Nothing but an exact reprint of the records is to be returned.

*** Opening of Material for this exercise ***

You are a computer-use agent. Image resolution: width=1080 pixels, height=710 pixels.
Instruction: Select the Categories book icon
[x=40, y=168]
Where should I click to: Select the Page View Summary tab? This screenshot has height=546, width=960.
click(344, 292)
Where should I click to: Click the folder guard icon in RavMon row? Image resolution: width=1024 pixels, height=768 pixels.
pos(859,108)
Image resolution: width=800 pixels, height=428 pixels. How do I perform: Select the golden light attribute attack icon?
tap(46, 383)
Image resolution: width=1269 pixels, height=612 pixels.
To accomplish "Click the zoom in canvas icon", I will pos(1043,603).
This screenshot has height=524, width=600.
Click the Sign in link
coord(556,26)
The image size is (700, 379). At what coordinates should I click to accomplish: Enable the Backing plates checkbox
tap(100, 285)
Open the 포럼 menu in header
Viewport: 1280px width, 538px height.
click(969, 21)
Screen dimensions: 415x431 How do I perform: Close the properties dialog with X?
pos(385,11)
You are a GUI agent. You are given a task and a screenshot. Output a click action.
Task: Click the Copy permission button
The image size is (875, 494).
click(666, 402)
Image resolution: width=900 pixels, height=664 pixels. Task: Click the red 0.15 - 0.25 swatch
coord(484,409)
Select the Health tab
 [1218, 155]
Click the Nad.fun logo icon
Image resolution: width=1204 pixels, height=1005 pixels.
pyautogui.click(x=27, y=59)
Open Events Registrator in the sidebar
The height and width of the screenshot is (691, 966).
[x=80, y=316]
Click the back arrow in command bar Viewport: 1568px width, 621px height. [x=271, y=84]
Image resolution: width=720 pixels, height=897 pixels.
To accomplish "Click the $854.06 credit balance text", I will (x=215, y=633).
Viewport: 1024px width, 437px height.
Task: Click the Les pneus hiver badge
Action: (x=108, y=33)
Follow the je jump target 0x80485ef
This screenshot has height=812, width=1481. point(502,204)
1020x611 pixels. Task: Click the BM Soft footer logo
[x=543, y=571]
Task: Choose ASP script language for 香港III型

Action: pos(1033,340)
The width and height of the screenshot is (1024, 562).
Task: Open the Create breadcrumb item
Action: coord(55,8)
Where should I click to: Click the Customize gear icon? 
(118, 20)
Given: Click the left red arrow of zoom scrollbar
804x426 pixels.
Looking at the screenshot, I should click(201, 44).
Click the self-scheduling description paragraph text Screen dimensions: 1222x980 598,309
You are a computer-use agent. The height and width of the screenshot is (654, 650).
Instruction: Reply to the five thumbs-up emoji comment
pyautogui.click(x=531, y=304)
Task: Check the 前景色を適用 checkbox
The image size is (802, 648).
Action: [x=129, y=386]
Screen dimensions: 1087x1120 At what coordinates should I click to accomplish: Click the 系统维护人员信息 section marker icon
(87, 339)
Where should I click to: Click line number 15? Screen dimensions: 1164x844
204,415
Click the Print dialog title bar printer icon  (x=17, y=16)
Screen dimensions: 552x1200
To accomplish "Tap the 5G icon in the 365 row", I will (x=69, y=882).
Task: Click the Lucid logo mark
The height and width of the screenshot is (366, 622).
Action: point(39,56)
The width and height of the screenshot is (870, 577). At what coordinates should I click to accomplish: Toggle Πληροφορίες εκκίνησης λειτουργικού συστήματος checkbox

*** Close of Material for this exercise ***

### Answer box
You are a computer-use agent. Image resolution: width=1080 pixels, height=710 pixels.
Instruction: Select the Categories book icon
[x=40, y=168]
Where should I click to: Select the Page View Summary tab? This screenshot has height=546, width=960.
click(344, 292)
Where should I click to: Click the folder guard icon in RavMon row? Image resolution: width=1024 pixels, height=768 pixels.
pos(859,108)
Image resolution: width=800 pixels, height=428 pixels. How do I perform: Select the golden light attribute attack icon?
tap(46, 383)
Image resolution: width=1269 pixels, height=612 pixels.
To accomplish "Click the zoom in canvas icon", I will pos(1043,603).
This screenshot has height=524, width=600.
Click the Sign in link
coord(556,26)
The image size is (700, 379). At what coordinates should I click to accomplish: Enable the Backing plates checkbox
tap(100, 285)
Open the 포럼 menu in header
Viewport: 1280px width, 538px height.
click(969, 21)
Screen dimensions: 415x431 How do I perform: Close the properties dialog with X?
pos(385,11)
You are a GUI agent. You are given a task and a screenshot. Output a click action.
Task: Click the Copy permission button
The image size is (875, 494).
click(666, 402)
Image resolution: width=900 pixels, height=664 pixels. Task: Click the red 0.15 - 0.25 swatch
coord(484,409)
Select the Health tab
 [1218, 155]
Click the Nad.fun logo icon
Image resolution: width=1204 pixels, height=1005 pixels.
pyautogui.click(x=27, y=59)
Open Events Registrator in the sidebar
The height and width of the screenshot is (691, 966).
[x=80, y=316]
Click the back arrow in command bar Viewport: 1568px width, 621px height. [x=271, y=84]
Image resolution: width=720 pixels, height=897 pixels.
To accomplish "Click the $854.06 credit balance text", I will (x=215, y=633).
Viewport: 1024px width, 437px height.
Task: Click the Les pneus hiver badge
Action: (x=108, y=33)
Follow the je jump target 0x80485ef
This screenshot has height=812, width=1481. point(502,204)
1020x611 pixels. Task: Click the BM Soft footer logo
[x=543, y=571]
Task: Choose ASP script language for 香港III型

Action: pos(1033,340)
The width and height of the screenshot is (1024, 562).
Task: Open the Create breadcrumb item
Action: coord(55,8)
Where should I click to: Click the Customize gear icon? 
(118, 20)
Given: Click the left red arrow of zoom scrollbar
804x426 pixels.
Looking at the screenshot, I should click(201, 44).
Click the self-scheduling description paragraph text Screen dimensions: 1222x980 598,309
You are a computer-use agent. The height and width of the screenshot is (654, 650).
Instruction: Reply to the five thumbs-up emoji comment
pyautogui.click(x=531, y=304)
Task: Check the 前景色を適用 checkbox
The image size is (802, 648).
Action: [x=129, y=386]
Screen dimensions: 1087x1120 At what coordinates should I click to accomplish: Click the 系统维护人员信息 section marker icon
(87, 339)
Where should I click to: Click line number 15? Screen dimensions: 1164x844
204,415
Click the Print dialog title bar printer icon  (x=17, y=16)
Screen dimensions: 552x1200
To accomplish "Tap the 5G icon in the 365 row", I will (x=69, y=882).
Task: Click the Lucid logo mark
The height and width of the screenshot is (366, 622).
Action: point(39,56)
The width and height of the screenshot is (870, 577). At what coordinates should I click to accomplish: Toggle Πληροφορίες εκκίνησης λειτουργικού συστήματος checkbox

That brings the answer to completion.